Almost £10billion has been wiped off the value of BT and Vodafone as soaring costs and debt rattled investors. 

Analysts are becoming increasingly sceptical about Britain’s two biggest telecoms companies after they reported lacklustre results this month. The pair are sitting on a £65billion debt pile – almost twice their combined value. 

Investment bank Credit Suisse last week downgraded its rating on Vodafone. Activist investor Cevian Capital appears to be giving up on hopes the group can hasten its turnaround efforts – recently slashing its stake in the mobile giant. 

Sell-off: Vodafone’s Nick Read has sold foreign interests to cut debt

Bosses Philip Jansen at BT and Nick Read at Vodafone have also come under fire as they try to turn around the companies’ fortunes. 

Vodafone’s shares have tumbled 17 per cent this year while BT’s are down by a quarter. 

They are struggling with many of the same problems, experts say. 

Matt Britzman, an analyst at stockbroker Hargreaves Lansdown, said: ‘One of the shared troubles is costs, which have been rising dramatically over the year.’ 

Vodafone has hatched an £879million cost-cutting plan to tackle inflation and the spiralling price of energy to power its infrastructure. But this will still mean price rises for UK customers and job cuts. 

A stumbling block has been its international business, particularly its largest market, Germany. ‘Both companies performed reasonably well in the UK,’ said telecoms expert Paolo Pescatore at PP Foresight looking at recent financial results. ‘But the challenges are in their overseas businesses.’ 

BT has also revealed plans to cut spending, a further £500million a year, taking the total to £3billion by the end of 2025. Britzman called it ‘a mammoth task’, saying markets needed convincing it was ‘possible without damaging the business’.

Both companies are wrestling with debt and rising interest rates, potentially adding further pressure. Vodafone’s debt is £45.5billion – almost double its £26billion market value. BT’s stands at £19billion. The firm is worth £13billion. 

Both EE-owner BT and Vodafone are partly hamstrung by the need to pay hundreds of millions of pound a year to upgrade and add infrastructure while facing competition from smaller or cheaper rivals. Russ Mould at broker AJ Bell said: ‘Customers are quite willing to swap service providers to get a better deal. That is a difficult mix, especially as the debt does limit their room for manoeuvre at a time when interest rates are going up.’ 
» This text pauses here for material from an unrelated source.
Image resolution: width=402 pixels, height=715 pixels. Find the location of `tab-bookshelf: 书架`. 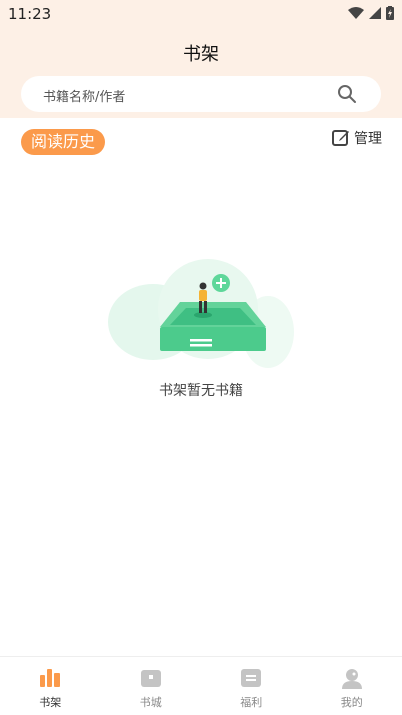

Jansen has also been dubbed ‘Food Bank Phil’ by striking BT workers who criticised his 32 per cent pay rise to £3.5million a year while the group runs a food bank for staff. 

Despite that, Pescatore said he believed ‘people will look back and think he’s done a reasonably good job’ as he grapples with costs, a big pension fund deficit and debts. 

Indeed, French telecoms billionaire Patrick Drahi has built up an 18 per cent stake in the company. 

Read recently agreed to sell half Vodafone’s Vantage Towers business in Germany to help cut debt. 

But Pescatore said the ‘jury is out’ on his reign. Investor reaction to recent results supports his view. 

BT shares are back where they were before it released its results on November 3, while Vodafone has slid 11 per cent since it issued figures on November 15.